Problem to solve: Restate, in full and unchanged, the entries that follow, but not their pictures.
╭─ Provided records
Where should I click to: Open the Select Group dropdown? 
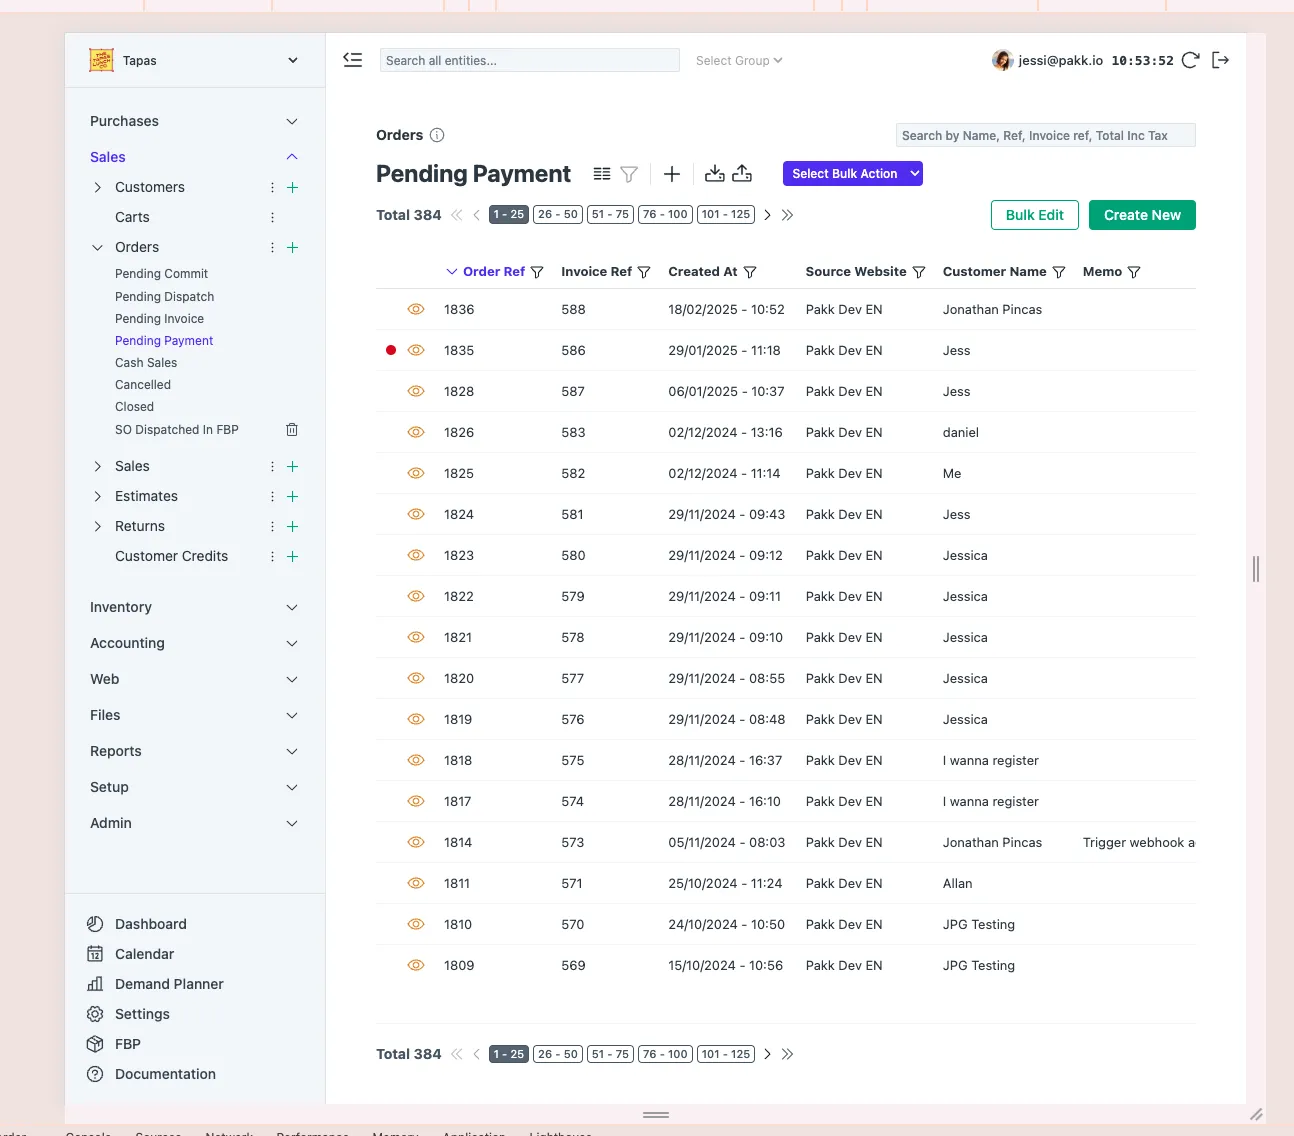pyautogui.click(x=738, y=60)
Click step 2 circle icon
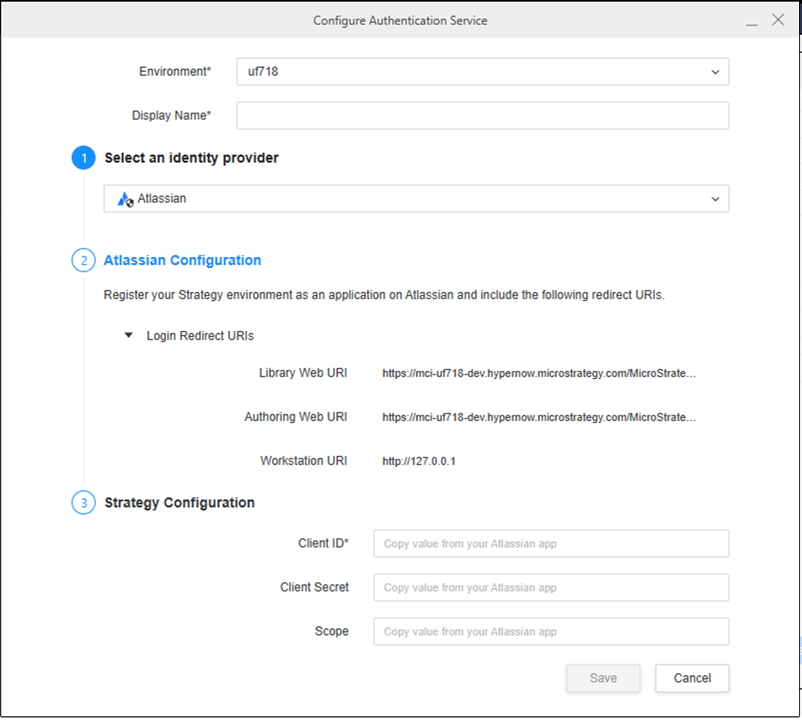The height and width of the screenshot is (720, 802). tap(83, 260)
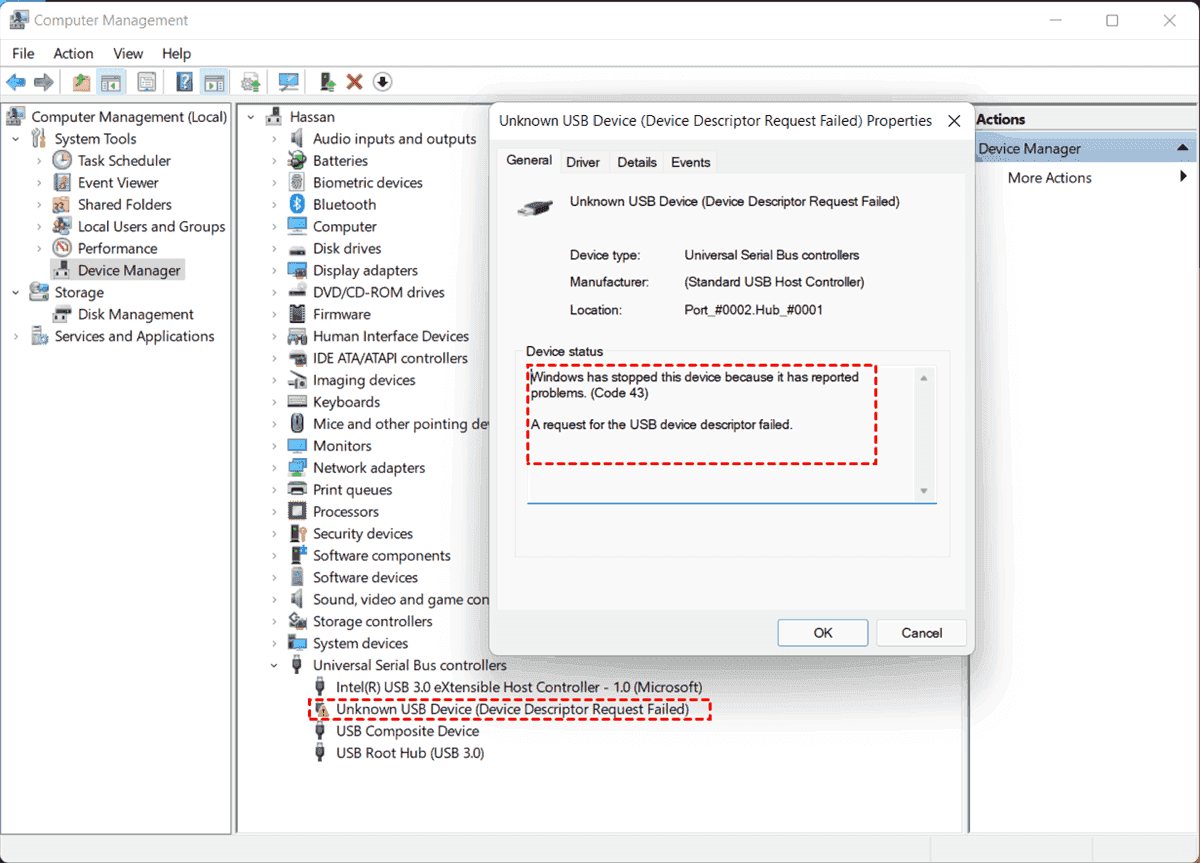Viewport: 1200px width, 863px height.
Task: Collapse the Universal Serial Bus controllers node
Action: 274,665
╰─
Exercise output:
Where should I click to: Open the Select Group dropdown? 
pyautogui.click(x=738, y=60)
Click step 2 circle icon
The height and width of the screenshot is (720, 802). tap(83, 260)
Viewport: 1200px width, 863px height.
Task: Collapse the Universal Serial Bus controllers node
Action: 274,665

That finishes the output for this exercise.